Not that this idea hasn't been floating around for some time. In 2014, General Mills attempted to incorporate arbitration and class waiver language when consumers used it loyalty program, downloaded coupons, subscribed to email or entered sweepstakes. Facing a consumer backlash, the company walked back the proposed arbitration agreements. So, it is possible that the marketplace will react to consumer demands and move toward rejecting draconian agreements. But that won't happen with all products, especially ones that consumers don't directly purchase or even see. If anything, letting consumers be bound to arbitration by the purchasing decisions of their roofers, plumbers, and electricians, will encourage suppliers of products to those contractors to produce cheaper, shoddier goods and paste arbitration agreements onto their items, knowing that consumers can't band together to hold them accountable. (This appears to have happened in Dye, where the homeowners alleged that, after a few years, their shingles crumbled and sluffed off debris into their gutters.) It's one thing to waive your rights and another to have someone else do it to get a better price on a product they may or may not be passing on to you.

In some ways, this rapid expansion of arbitration may be a bridge too far and could be an issue that a newly invigorated Democratic leadership will use to political advantage.

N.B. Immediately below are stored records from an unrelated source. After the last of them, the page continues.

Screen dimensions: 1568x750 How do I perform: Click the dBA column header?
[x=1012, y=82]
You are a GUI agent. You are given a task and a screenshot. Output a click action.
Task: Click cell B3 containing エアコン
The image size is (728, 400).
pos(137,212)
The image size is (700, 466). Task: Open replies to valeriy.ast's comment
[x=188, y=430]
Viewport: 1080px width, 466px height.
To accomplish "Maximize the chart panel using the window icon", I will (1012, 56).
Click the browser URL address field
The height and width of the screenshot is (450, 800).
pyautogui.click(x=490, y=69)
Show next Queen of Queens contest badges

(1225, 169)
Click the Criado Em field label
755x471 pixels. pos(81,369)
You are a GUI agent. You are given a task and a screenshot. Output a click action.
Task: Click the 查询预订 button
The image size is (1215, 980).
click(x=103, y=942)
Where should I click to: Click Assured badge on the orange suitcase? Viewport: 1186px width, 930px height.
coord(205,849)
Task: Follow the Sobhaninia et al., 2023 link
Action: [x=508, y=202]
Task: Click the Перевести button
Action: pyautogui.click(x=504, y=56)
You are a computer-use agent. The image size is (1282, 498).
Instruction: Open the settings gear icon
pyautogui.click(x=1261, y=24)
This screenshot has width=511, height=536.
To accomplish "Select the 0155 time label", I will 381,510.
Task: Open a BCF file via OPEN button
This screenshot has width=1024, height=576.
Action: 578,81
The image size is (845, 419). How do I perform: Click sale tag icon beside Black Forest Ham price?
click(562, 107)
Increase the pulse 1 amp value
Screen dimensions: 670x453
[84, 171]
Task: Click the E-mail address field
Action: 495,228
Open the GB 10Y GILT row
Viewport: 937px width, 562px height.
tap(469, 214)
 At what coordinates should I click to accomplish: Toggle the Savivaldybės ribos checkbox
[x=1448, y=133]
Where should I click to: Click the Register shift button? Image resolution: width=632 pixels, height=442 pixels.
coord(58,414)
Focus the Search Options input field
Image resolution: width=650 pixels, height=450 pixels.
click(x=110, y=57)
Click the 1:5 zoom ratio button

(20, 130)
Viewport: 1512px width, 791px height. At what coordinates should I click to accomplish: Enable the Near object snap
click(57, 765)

On Oct. 30, Rep. Jerrold Nadler, D-N.Y., and Rep. Bobby Scott, D-Va., introduced the Restoring Justice for Workers Act, H.R. 7109, that would reverse Epic Systems Corporation v. Lewis, a decision enforcing class waivers in employment arbitration agreements. Heartland voters may not be amused by the idea of forced arbitration and being required to arbitrate cases one by one against mega corporations. Having big companies that provide sub-par products take advantage of consumers who then have no real redress in the courts is something that most fair-minded people will see as unfair, unjust and not in conformity with our values as a society and the constitutional guarantee to a trial by a jury of one's peers.

This is an issue to be on the lookout for. The Democrats are going to push to change the Federal Arbitration Act significantly and the Senate and president are going to receive pressure from the Chamber of Commerce and other business groups to push back and maintain the status quo. It may not be in this Congress, but in the 2020s, I suspect arbitration will be scaled back considerably. You should also be on the lookout for random arbitration agreements on the side of your water bottle or favorite snack food. Arbitration may lurk everywhere, even in the places you least suspect.

The reader hereby acknowledges that any claims against the author of any kind or nature are subject to binding arbitration and not subject to any class, collective or group action. Just kidding. But not really.